* [Stored data]:
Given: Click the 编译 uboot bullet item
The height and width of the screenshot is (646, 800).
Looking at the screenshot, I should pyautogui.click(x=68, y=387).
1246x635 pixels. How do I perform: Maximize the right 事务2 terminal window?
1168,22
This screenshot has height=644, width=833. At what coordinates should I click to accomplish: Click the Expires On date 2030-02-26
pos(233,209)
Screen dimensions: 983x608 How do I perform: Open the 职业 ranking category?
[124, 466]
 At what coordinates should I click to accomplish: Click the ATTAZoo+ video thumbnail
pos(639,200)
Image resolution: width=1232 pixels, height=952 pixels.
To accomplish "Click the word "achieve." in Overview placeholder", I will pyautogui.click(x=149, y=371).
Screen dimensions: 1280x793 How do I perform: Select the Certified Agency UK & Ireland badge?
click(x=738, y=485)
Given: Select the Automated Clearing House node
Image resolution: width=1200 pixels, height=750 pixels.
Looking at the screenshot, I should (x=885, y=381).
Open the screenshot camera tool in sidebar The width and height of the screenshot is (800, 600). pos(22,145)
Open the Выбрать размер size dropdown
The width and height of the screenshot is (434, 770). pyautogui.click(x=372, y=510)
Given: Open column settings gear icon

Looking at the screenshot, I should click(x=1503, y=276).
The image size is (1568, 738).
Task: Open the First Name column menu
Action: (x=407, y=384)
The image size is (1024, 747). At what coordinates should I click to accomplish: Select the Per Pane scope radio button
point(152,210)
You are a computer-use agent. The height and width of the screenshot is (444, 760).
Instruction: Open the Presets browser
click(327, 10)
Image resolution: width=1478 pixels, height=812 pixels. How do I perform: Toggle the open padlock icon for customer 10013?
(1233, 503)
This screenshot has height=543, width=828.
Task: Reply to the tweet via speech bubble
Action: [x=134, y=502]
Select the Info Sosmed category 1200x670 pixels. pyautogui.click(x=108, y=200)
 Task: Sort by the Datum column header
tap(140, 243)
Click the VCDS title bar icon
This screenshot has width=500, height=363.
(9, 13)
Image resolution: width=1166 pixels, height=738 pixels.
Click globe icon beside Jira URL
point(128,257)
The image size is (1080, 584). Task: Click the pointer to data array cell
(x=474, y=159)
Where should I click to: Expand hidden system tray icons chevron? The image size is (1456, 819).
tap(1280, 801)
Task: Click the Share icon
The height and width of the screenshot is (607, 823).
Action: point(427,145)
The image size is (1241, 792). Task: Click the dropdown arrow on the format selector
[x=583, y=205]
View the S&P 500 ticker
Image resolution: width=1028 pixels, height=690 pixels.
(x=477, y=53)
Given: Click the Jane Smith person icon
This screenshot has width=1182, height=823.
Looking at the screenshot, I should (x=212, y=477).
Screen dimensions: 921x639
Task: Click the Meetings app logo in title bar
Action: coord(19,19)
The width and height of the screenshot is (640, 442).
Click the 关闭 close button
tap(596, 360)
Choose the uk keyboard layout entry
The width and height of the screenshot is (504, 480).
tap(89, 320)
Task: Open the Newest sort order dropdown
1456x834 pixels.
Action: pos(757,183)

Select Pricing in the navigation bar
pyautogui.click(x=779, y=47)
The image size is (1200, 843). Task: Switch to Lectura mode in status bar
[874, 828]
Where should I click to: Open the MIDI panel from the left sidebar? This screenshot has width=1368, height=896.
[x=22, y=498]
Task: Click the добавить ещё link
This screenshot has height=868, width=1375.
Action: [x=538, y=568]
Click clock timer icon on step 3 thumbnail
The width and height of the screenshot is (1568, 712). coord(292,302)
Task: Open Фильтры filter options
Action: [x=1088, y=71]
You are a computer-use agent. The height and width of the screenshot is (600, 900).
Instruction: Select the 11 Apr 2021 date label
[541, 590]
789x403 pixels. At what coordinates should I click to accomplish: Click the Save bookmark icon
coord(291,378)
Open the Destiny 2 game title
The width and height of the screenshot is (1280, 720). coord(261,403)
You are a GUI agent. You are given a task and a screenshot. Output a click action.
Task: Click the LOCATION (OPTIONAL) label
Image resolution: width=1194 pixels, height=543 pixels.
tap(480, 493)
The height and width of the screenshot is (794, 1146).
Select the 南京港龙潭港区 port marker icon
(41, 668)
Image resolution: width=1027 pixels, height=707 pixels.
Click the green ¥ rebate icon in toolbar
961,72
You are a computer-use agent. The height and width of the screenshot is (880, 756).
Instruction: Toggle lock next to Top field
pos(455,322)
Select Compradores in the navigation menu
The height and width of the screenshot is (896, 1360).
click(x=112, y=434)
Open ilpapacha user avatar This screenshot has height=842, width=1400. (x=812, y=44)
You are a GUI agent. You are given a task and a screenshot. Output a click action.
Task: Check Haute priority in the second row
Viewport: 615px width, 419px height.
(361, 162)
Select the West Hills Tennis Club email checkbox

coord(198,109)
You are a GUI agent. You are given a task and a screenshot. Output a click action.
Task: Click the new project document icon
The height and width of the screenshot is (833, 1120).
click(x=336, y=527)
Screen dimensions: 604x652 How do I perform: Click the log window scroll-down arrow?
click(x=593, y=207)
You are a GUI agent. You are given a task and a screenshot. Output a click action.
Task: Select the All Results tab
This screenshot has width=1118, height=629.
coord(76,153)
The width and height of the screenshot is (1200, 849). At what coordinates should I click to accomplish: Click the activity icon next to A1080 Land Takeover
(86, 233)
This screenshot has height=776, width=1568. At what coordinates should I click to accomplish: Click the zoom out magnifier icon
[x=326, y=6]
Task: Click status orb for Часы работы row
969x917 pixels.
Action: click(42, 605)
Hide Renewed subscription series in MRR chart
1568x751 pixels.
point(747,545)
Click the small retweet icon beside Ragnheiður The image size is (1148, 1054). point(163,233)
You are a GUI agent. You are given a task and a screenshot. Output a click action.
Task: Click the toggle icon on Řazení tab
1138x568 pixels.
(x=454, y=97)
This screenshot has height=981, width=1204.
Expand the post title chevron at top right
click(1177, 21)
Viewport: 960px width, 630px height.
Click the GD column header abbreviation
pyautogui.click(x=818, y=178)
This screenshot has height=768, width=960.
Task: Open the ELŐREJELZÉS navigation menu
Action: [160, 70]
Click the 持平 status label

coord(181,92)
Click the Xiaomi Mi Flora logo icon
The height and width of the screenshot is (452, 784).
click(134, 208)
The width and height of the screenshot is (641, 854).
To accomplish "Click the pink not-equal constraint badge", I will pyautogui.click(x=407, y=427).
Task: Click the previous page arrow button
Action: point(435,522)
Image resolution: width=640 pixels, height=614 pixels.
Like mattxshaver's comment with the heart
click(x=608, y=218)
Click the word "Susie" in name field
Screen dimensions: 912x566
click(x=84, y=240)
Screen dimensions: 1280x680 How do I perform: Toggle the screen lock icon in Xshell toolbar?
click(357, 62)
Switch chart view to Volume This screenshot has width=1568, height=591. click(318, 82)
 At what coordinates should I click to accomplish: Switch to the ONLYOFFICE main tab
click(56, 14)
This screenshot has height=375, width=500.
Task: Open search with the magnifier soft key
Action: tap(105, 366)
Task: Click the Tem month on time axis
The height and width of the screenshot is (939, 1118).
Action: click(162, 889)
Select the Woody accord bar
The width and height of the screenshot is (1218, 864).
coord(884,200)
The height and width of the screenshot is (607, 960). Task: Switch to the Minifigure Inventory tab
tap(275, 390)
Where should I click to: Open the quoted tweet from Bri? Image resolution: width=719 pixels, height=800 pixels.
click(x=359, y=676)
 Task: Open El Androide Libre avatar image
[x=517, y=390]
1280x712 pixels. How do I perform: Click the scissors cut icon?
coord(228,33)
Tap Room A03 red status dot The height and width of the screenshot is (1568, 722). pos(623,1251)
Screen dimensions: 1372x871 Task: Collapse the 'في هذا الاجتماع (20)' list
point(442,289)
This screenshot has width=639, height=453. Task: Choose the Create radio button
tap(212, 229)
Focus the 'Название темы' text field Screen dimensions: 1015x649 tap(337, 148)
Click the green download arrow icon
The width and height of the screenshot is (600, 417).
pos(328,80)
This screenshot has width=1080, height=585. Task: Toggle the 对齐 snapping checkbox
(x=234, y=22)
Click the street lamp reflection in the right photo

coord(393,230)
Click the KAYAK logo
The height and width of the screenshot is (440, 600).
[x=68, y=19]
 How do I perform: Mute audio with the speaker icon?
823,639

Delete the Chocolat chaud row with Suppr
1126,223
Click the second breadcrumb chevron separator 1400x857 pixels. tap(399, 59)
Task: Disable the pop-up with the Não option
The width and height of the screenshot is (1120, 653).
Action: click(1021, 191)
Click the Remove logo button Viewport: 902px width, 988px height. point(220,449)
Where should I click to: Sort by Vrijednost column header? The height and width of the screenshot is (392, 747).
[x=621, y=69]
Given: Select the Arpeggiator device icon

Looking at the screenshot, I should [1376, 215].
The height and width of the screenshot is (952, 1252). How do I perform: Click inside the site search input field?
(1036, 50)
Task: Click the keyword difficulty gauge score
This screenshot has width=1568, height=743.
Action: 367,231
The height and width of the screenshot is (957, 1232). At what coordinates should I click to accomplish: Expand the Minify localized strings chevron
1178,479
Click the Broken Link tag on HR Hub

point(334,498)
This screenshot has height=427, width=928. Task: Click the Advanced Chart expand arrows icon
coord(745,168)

* [GOAL OF THE EXERCISE]:
Could you tally the lines in the data that contain the string "second" and answer with the number alone?

* [SOLUTION TO THIS PROBLEM]:
2